Reis e Rainhas: Dom Sebastião, Dom Luís, Dom Manoel, Dom José Floriano, Dom João Rei das Minas, Dom João Soeira, Dom Henrique, Dom Carlos, Rainha Bárbara Soeira.
Príncipes e Princesas: Príncipe Orias, João Príncipe de Oliveira, José Príncipe de Oliveira, Príncipe Alterado, Príncipe Gelim, Tói Zezinho de Maramadã, Boço Lauro das Mercês, Tóia Jarina, Princesa Flora, Princesa Luzia, Princesa Rosinha, Menina do Caidô, Moça Fina de Otá, Princesa Oruana, Princesa Clara, Dona Maria Antônia, Princesa Linda do Mar, Princesa Barra do Dia.

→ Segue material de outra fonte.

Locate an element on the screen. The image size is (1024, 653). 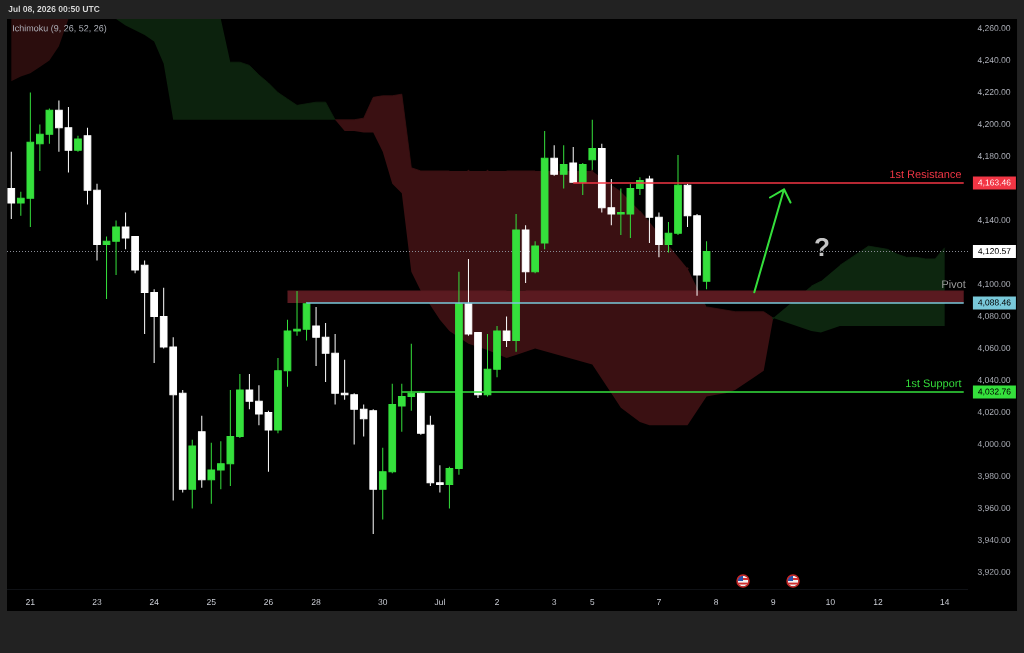
x-tick-label: 3 is located at coordinates (554, 602).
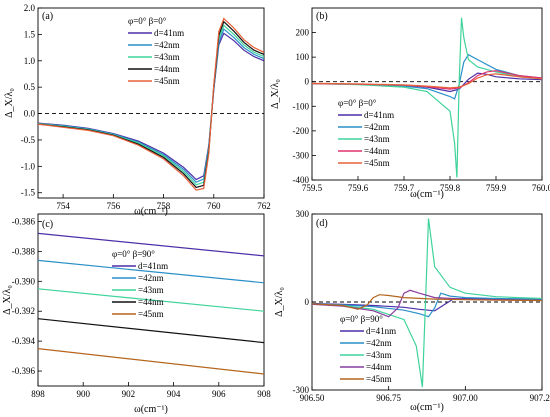  Describe the element at coordinates (362, 319) in the screenshot. I see `panel-d-legend-title: φ=0° β=90°` at that location.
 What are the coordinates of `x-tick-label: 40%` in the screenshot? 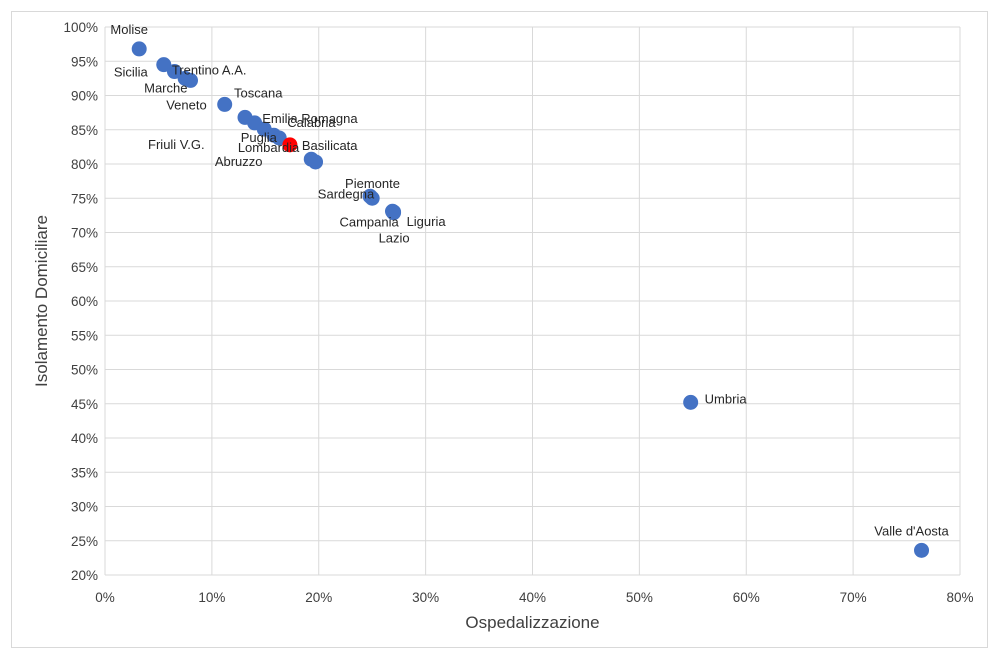 It's located at (532, 598).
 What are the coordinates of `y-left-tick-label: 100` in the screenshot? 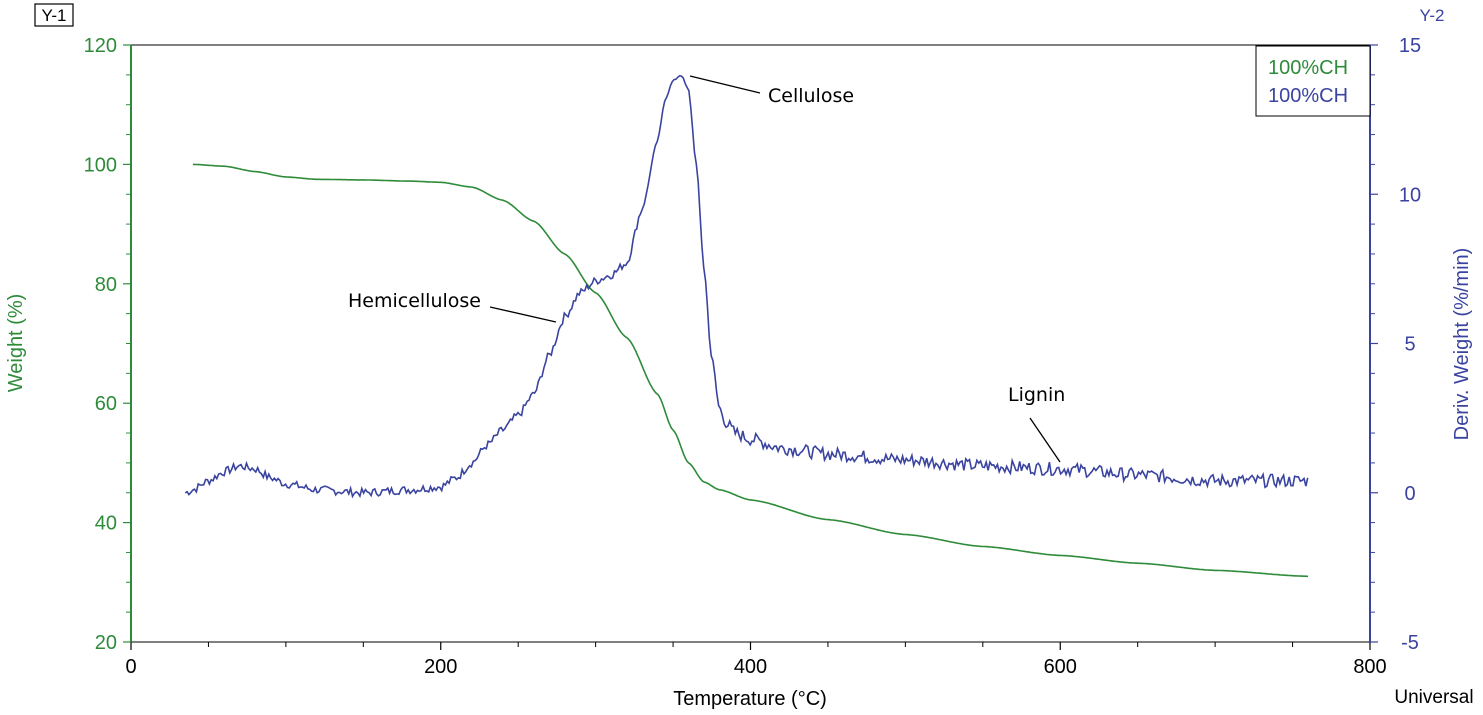 It's located at (100, 165).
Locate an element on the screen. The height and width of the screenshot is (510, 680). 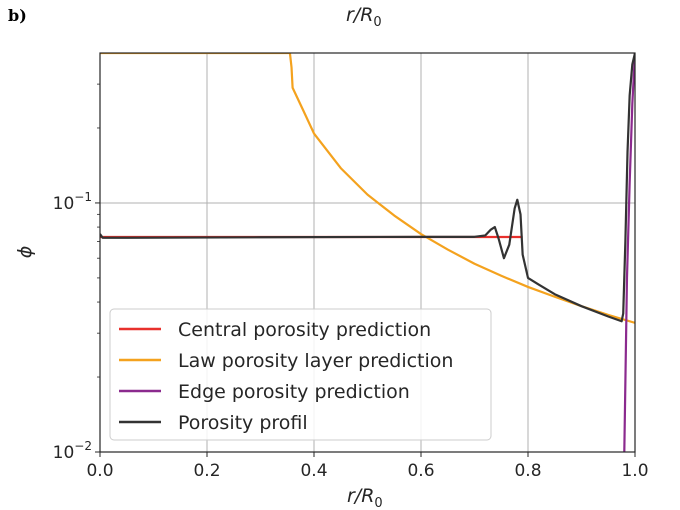
legend-label: Edge porosity prediction is located at coordinates (294, 392).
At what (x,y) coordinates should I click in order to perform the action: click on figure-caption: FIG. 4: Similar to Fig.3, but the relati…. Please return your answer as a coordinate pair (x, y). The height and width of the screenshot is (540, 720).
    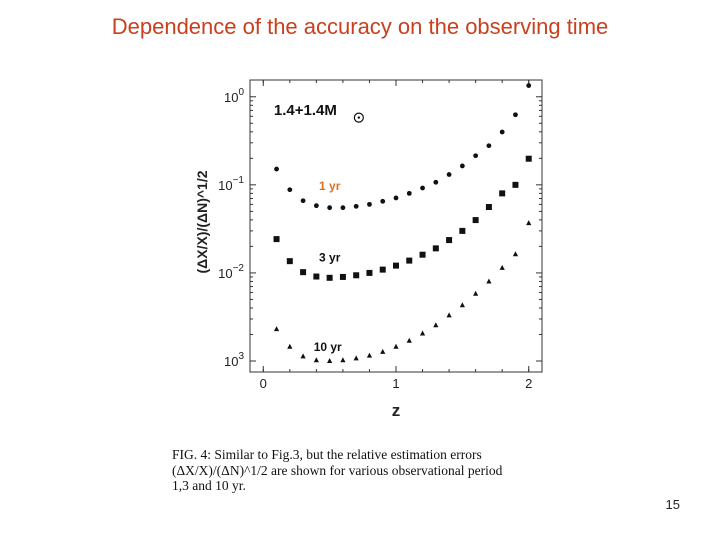
    Looking at the image, I should click on (372, 470).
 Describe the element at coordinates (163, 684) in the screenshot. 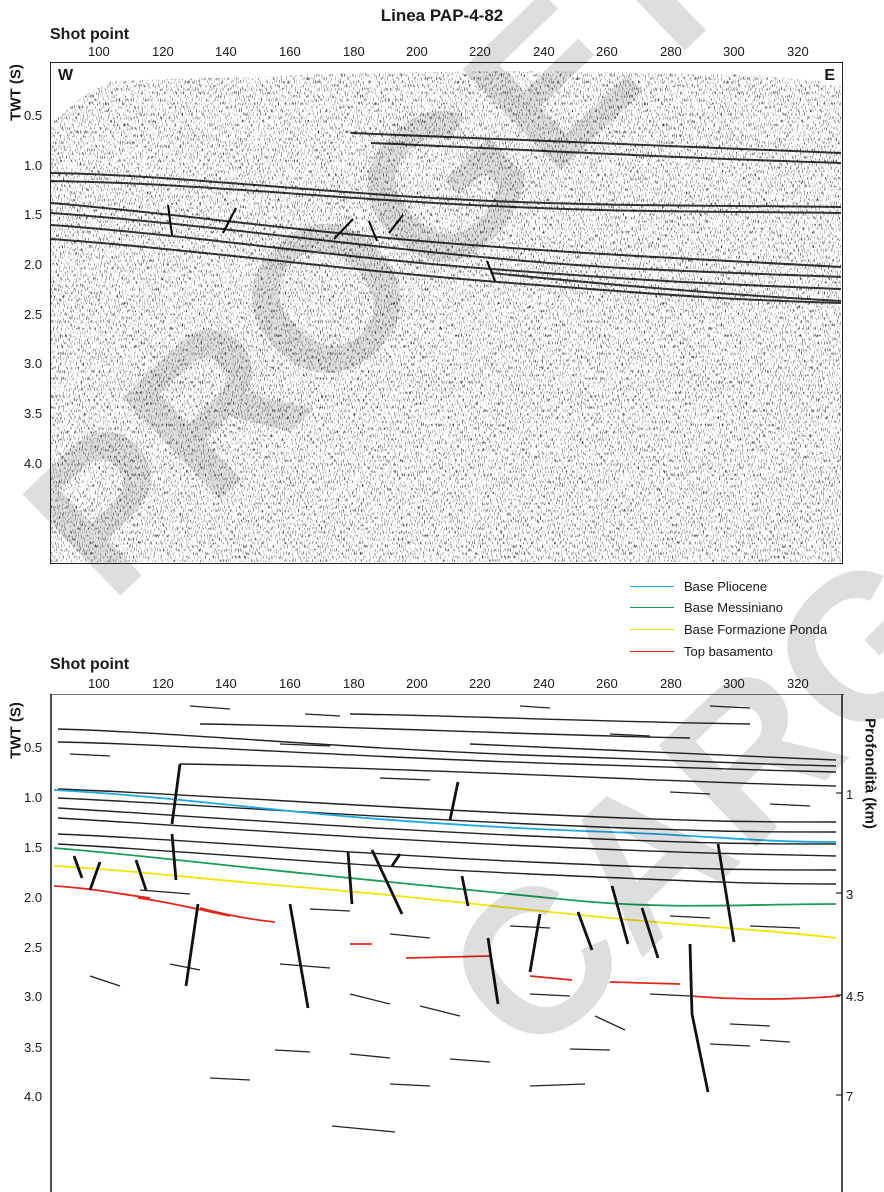

I see `bottom-shot-tick: 120` at that location.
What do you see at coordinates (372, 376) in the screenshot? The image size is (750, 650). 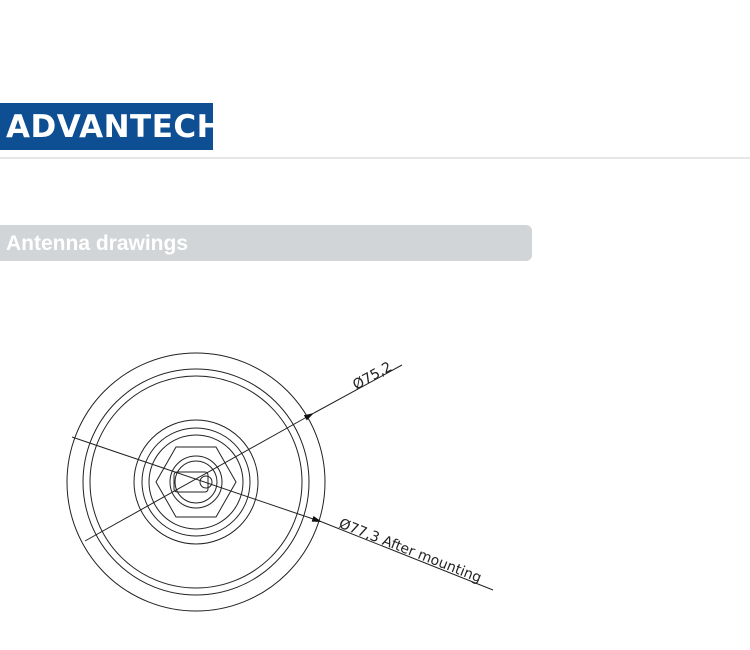 I see `dimension-label-75: Ø75,2` at bounding box center [372, 376].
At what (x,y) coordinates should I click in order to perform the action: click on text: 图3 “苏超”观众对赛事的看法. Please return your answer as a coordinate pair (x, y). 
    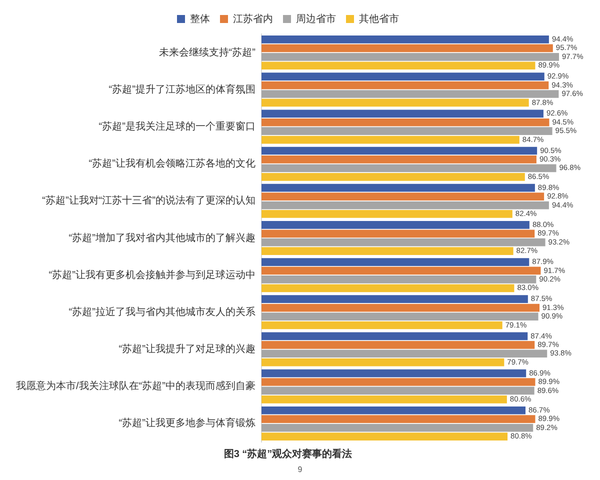
    Looking at the image, I should click on (288, 454).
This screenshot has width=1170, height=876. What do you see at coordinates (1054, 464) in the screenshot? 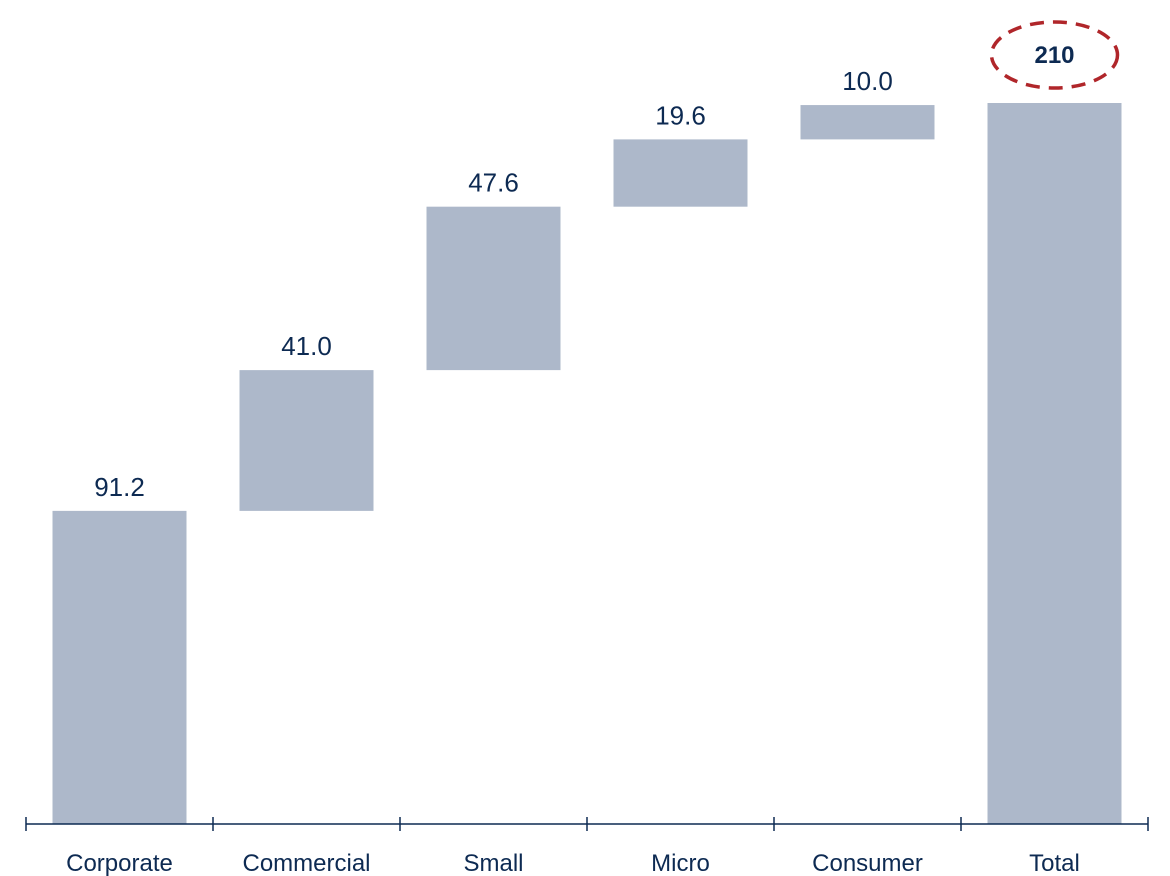
I see `bar-total` at bounding box center [1054, 464].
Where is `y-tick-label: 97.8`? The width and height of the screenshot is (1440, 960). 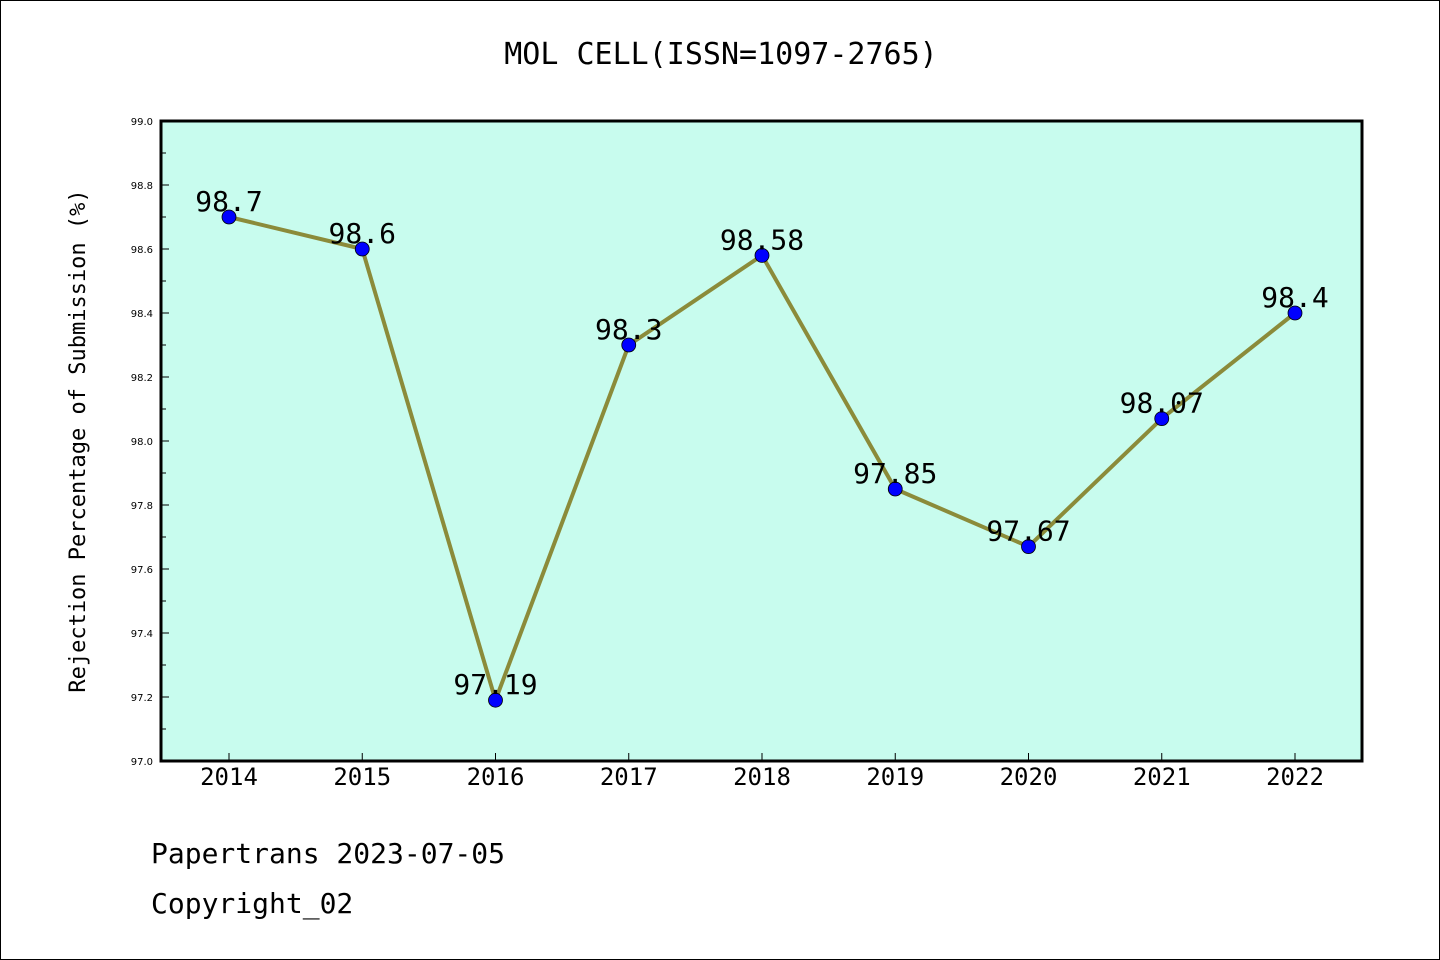 y-tick-label: 97.8 is located at coordinates (142, 506).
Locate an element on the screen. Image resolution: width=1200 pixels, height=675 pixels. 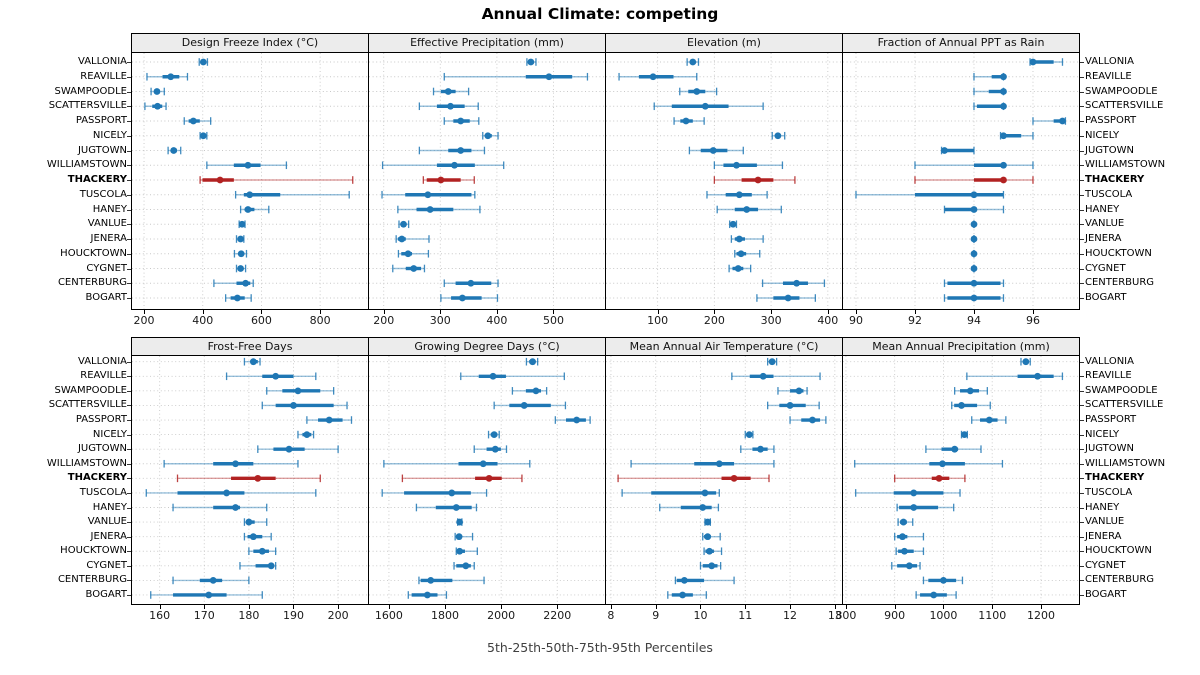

Nobres: Duque Marquês de Pombal, Ricardinho Rei do Mar, Barão de Guaré, Barão de Anapoli. As cores da família são azul e branco para os encantados femininos e vermelho para os encantados masculinos.

Estórias de Jorge Dino:

Jorge é uma fonte rica de estórias. Uma interessante: em determinado dias, todos os anos, chegam à Cururupú uns senhores que, pelas reverências, mesuras e honrarias que recebem, devem ser líderes de algum grupo, seita ou religião. Dizem que de lá eles vão, sem alarde, à Ilha dos Lençois. Acredita-se que, todos os anos, o calendário das atividades dos terreiros de mina iniciam e/ou encerram na Ilha. Dizem, também, que, da mesma forma que as igrejas católicas tem que ser dedicadas a um santo/a, cuja imagem deve estar no altar principal, todos os terreiros de mina tem que ter uma determinada pedra originada da ilha. Não se sabe se a pedra tem que ser grande ou pequena, ou até mesmo ser incrustada num anel ou pingente. Jorge, que tem 55(com corpinho de 54) , diz que desde os 25 vai à ilha, atravessa-a de ponta a ponta, e nunca viu pedra nenhuma por lá. Mistééééé'riooooossss, como diria Cid Moreira.